An individual was accused of murdering another individual after the victim took his money from a bar.

Synopsis of Rule of Law.

“[The] petitioner’s will was overborne by official pressure, fatigue and sympathy falsely aroused, after considering all the facts in their post-indictment setting.”


The Petitioner, Vincent Spano (the “Petitioner”), was born in Italy, but is a citizen of the United States. The Petitioner was accused of shooting a boxer who took his money from a bar. The Petitioner followed the victim out of the bar to get his money back and an altercation ensued, during which the boxer knocked the Petitioner down and hit him several times. The Petitioner was beaten severely by the boxer. After the altercation, the Petitioner went home and got a gun and thereafter shot the boxer. The Petitioner found the boxer in a store and the only witness was a boy who was supervising the store. The Petitioner thereafter disappeared for about a week.
The Petitioner was indicted for first-degree murder and a bench warrant was issued for his arrest. The Petitioner called a good friend, Gaspar Bruno (“Bruno”), who was aspiring to become a police officer. He told Bruno what happened on the day of the alleged murder, that he was going to get a lawyer and turn himself in. Bruno informed his supervisors of the Petitioner’s plans. The next day, the Petitioner along with counsel turned himself in. The Petitioner’s attorney told him not to answer any questions when he was left in the custody of certain police officers. Thereafter, he was taken to the assistant district attorney’s office and questioning began. The Petitioner refused to answer any questions pursuant to his attorney’s advice.
At some point, the questioning officers and individuals from the district attorney’s office decided that Bruno could be of use. Bruno was told to tell the Petitioner that the Petitioner’s speaking to him got him in a lot of trouble. Also, that Bruno and his family would be negatively impacted. This line of questioning did not produce any results and the Petitioner again sought to see his attorney, but the request was denied. After a fourth attempt to speak to the Petitioner, he finally agreed to make a statement. The officers then took the Petitioner to the bridge where he threw the gun from and during that trip he stated the boxer was always “on [his] back”, “always pushing” him and that he was “not sorry” he shot the boxer.
At trial, the confession was introduced over the Petitioner’s objections. The Petitioner was found guilty and sentenced to death. The New York Court of Appeals affirmed the conviction.

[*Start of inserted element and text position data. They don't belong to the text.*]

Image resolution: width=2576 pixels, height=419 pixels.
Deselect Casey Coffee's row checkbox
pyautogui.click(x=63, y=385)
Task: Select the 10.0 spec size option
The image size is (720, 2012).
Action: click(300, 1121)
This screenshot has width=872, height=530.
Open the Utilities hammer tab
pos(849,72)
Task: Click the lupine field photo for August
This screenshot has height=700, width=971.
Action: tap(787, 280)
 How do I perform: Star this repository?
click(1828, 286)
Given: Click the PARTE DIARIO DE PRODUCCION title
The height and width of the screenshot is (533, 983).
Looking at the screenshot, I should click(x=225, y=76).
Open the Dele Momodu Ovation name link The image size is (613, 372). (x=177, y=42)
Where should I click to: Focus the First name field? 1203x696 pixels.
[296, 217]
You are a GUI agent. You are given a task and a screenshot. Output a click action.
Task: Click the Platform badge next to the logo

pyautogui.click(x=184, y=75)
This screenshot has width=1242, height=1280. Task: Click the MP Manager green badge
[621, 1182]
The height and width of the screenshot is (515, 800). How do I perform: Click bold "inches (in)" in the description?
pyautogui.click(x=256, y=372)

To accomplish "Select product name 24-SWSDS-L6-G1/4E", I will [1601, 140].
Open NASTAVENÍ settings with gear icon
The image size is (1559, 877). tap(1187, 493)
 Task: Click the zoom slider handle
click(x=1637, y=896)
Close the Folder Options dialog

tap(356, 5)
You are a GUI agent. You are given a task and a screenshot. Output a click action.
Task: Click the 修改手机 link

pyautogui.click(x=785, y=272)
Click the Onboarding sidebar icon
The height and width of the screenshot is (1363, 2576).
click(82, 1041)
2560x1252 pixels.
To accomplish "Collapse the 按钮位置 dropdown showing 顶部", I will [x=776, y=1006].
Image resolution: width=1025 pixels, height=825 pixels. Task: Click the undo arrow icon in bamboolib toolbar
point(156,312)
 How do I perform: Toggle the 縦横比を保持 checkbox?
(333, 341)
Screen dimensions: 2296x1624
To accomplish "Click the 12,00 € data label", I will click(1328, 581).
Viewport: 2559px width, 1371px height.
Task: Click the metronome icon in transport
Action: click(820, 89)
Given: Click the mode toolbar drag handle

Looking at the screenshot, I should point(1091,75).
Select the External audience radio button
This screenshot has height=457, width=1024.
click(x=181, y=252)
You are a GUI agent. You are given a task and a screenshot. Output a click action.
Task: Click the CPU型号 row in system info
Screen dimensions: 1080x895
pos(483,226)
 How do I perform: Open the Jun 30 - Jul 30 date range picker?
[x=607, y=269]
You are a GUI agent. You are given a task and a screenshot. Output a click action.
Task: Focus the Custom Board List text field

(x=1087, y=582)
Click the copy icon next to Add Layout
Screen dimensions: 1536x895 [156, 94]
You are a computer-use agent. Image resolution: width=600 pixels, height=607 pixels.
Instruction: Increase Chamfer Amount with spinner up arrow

“[W]hether [the] confession was properly admitted into evidence under the Fourteenth Amendment[?]”


The conviction cannot stand. “As in all such cases, we are forced to resolve a conflict between two fundamental interests of society; its interest in prompt and efficient law enforcement, and its interest in preventing the rights of its individual members from being abridged by unconstitutional methods of law enforcement.”
“Petitioner was a foreign-born young man of 25 with no past history of law violation or of subjection to official interrogation, at least insofar as the record shows. He had progressed only one-half year into high school and the record indicates that he had a history of emotional instability. He did not make a narrative statement, but was subject to the leading questions of a skillful prosecutor in a question and answer confession. He was subjected to questioning not by a few men, but by many.